Architecture
This section describes the internal architecture of the Matih Data Ingestion subsystem, the data flows for both connector-based and file-based ingestion, the per-tenant deployment model, and how ingested data integrates with the rest of the platform.
System Architecture
The ingestion subsystem spans both the Control Plane and the Data Plane. The Ingestion Service lives in the Control Plane and provides the management API. Airbyte runs in the Data Plane and performs the actual data extraction and loading.

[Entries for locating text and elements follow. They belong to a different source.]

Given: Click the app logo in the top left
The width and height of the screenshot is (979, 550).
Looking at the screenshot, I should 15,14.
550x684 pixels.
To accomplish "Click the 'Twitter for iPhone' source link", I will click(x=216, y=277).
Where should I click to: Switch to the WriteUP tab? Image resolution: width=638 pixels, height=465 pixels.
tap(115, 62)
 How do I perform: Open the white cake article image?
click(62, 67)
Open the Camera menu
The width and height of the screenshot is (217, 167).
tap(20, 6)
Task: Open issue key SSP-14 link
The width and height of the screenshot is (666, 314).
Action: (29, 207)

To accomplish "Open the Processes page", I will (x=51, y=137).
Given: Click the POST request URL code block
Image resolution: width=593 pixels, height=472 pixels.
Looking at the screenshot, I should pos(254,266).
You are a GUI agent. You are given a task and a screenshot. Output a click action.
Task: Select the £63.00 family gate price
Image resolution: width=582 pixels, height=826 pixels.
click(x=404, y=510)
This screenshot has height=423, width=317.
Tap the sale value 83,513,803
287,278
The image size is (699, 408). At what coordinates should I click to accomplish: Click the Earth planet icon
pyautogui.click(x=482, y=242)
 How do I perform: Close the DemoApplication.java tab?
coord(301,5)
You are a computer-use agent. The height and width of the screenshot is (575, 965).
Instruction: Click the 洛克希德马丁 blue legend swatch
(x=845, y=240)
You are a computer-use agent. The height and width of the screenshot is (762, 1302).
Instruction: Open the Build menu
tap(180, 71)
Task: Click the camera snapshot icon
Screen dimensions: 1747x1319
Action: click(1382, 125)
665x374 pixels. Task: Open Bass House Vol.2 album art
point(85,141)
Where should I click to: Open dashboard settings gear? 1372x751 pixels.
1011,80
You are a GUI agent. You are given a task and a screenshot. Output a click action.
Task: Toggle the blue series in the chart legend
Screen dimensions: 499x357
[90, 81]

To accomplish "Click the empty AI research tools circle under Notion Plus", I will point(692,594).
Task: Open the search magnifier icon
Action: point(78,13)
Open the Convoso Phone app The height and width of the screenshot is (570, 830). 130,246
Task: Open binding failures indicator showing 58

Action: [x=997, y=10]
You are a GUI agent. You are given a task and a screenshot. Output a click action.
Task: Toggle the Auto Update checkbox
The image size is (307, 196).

+===========================================================================+
| CONTROL PLANE |
| |
| +-------------------+ +---------------------+ |
| | Tenant Service |----->| Ingestion Service | |
| | (Provisioning) | | (Java/Spring Boot) | |
| +-------------------+ | Port 8113 | |
| | | |
| | - Source CRUD | |
| | - Connection CRUD | |
| | - Sync orchestration | |
| | - File import | |
| +----------+----------+ |
| | |
+=========================================|==================================+
|
Airbyte API | Pipeline Service API
|
+=========================================|==================================+
| DATA PLANE | |
| | |
| +-------------------+ +----------v----------+ |
| | Pipeline Service |<-----| Airbyte | |
| | (FastAPI) | | (Per-Tenant) | |
| | Port 8112 | | - Source connectors | |
| +--------+----------+ | - Destination: Iceberg| |
| | +----------+----------+ |
| | | |
| +--------v----------+ +----------v----------+ |
| | Apache Spark | | Apache Iceberg | |
| | (Transformations) | | (Polaris Catalog) | |
| +-------------------+ +----------+----------+ |
| | |
+=========================================|==================================+
|
+-----------+-----------+
| | |
+-----v---+ +----v-----+ +---v--------+
| Trino | |ClickHouse| | StarRocks |
| v458 | | | | |
+---------+ +----------+ +------------+Core Components
Ingestion Service (Control Plane)
The Ingestion Service is a Java 21 / Spring Boot 3.2 application running on port 8113. It serves as the management and orchestration layer for all ingestion operations.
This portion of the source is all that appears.